C'est assez évoquer le passé... c'est trop se souvenir !... Nous touchons à la fin de notre
pèlerinage. Pour l'achever, allons saluer la colline où reposent ces braves. En sortant du village de Morsbronn, on gagne le sommet d'un vignoble. Sur la
hauteur s'élève une pyramide de grès dont la base est flanquée de quatre boules de fer et qui domine la plaine. C'est le monument consacré aux
cuirassiers dits de
Reichshoffen. Sur les deux côtés sont inscrits les noms d'une série de régiments français. Sur la façade est gravée l'inscription suivante :
MILITIBUS GALLIS
HIC INTEREMPTIS DIE 6 AUGUSTI 1870
DEFUNCTI ADHUC LOQUUNTUR
EREXIT PATRIA MRENS
Découvrons-nous en présence de cette pierre
qui regarde l'
Alsace et que dore le
soleil couchant. Car ceci est encore la France,
et ceux qui sommeillent autour ne sont pas des vaincus. Ils ont passé le
mauvais pas et remporté la grande victoire.
Defuncti adhuc loquuntur
! Les morts parlent encore ! Il nous semble, en effet, que leur voix sort
du monument et nous dit : « Oui, la France est ici ; elle est en nous qui
veillons, comme elle est en ceux qui espèrent. Si vous voulez reconquérir
ce que vous avez perdu, soyez non des
enfants, mais des hommes. Les nations périclitent
par la légèreté, par la mollesse, par l'égoïsme
; elles vivent par le sérieux, par la discipline et le dévouement.

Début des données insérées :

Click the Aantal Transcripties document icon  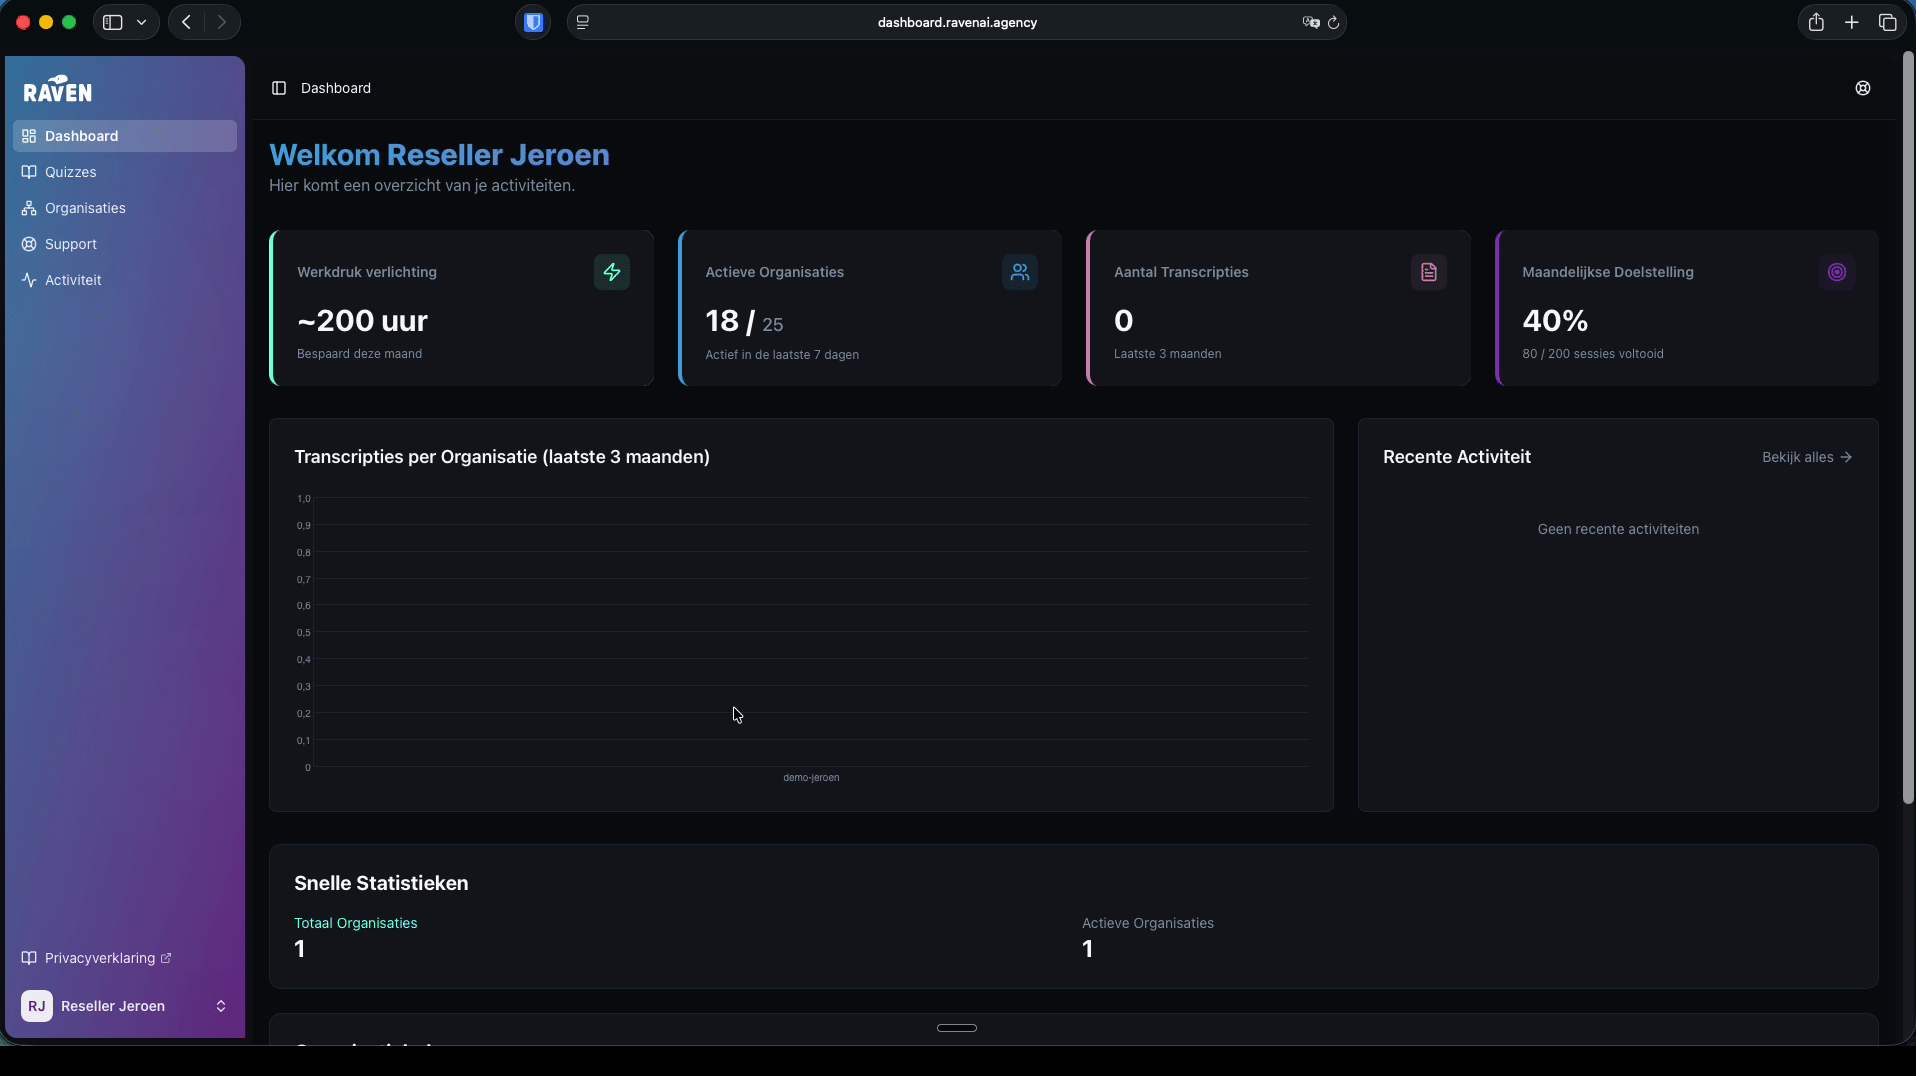(1428, 272)
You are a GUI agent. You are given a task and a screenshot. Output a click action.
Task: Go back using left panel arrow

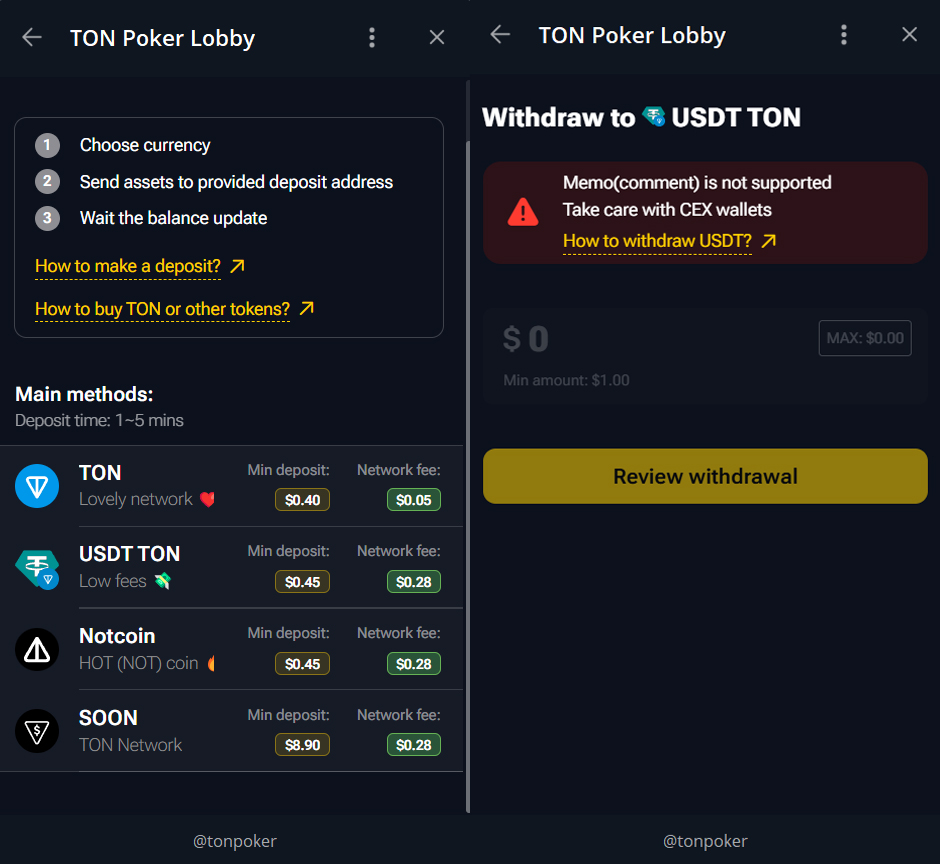[32, 38]
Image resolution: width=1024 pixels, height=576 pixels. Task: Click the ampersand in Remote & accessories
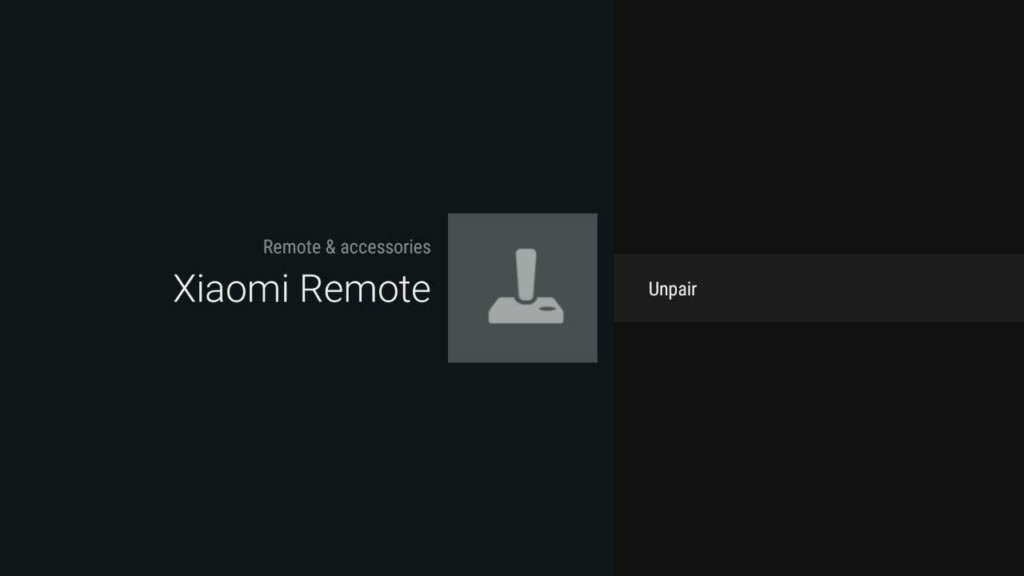(330, 247)
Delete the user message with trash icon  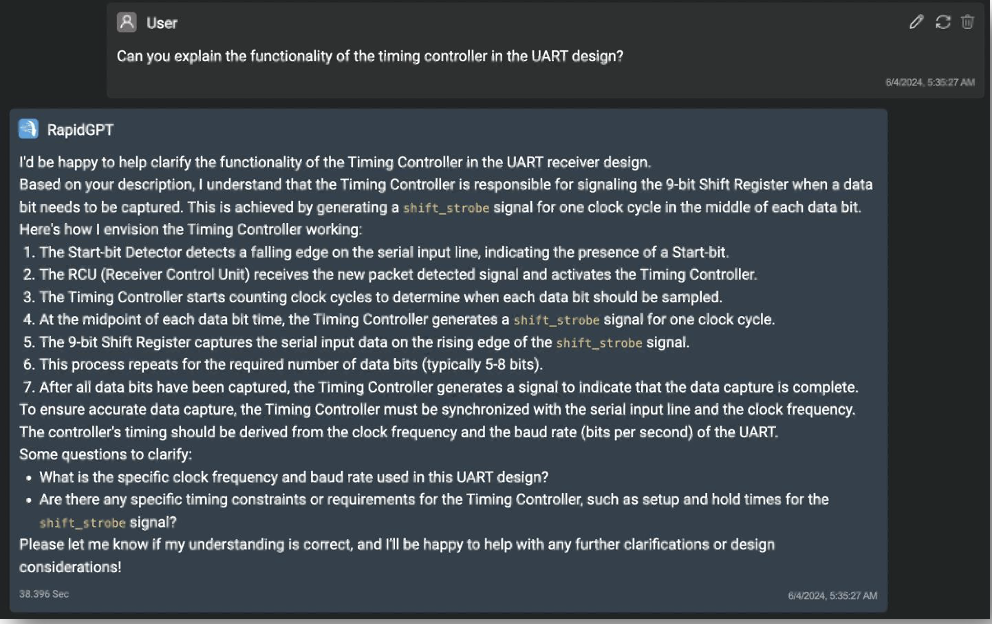967,22
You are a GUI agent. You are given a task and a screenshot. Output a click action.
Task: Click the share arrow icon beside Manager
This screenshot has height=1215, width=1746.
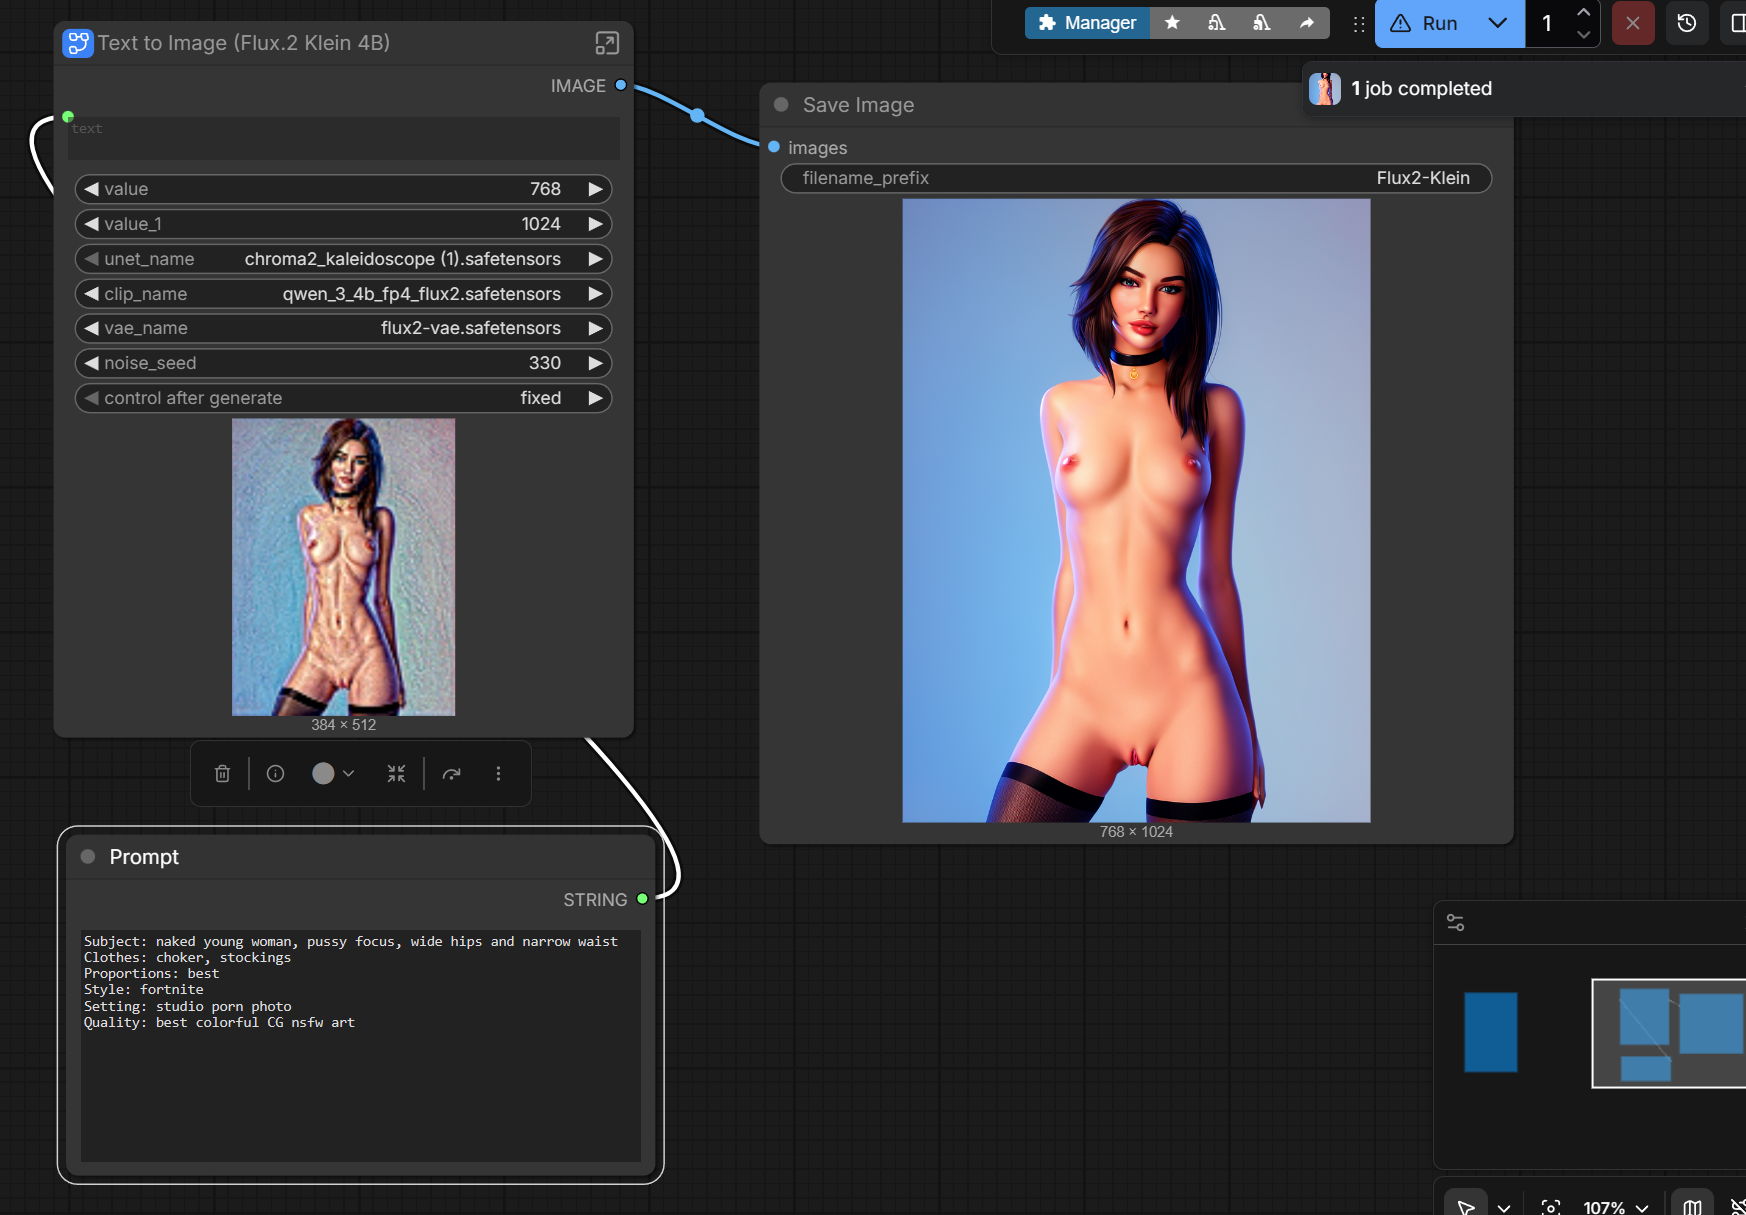(1306, 23)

Le marbre dont se bâtit le temple invisible de la patrie se nomme conscience
et volonté. Cette divinité auguste n'a de refuge inexpugnable que
dans les
âmes fortes, où vit le culte du passé avec la foi
en l'avenir. Elle peut se voiler ou disparaître dans les tempêtes
de l'
histoire, mais elle renaîtrait du néant même, par les
curs fermes et par les grands courages. »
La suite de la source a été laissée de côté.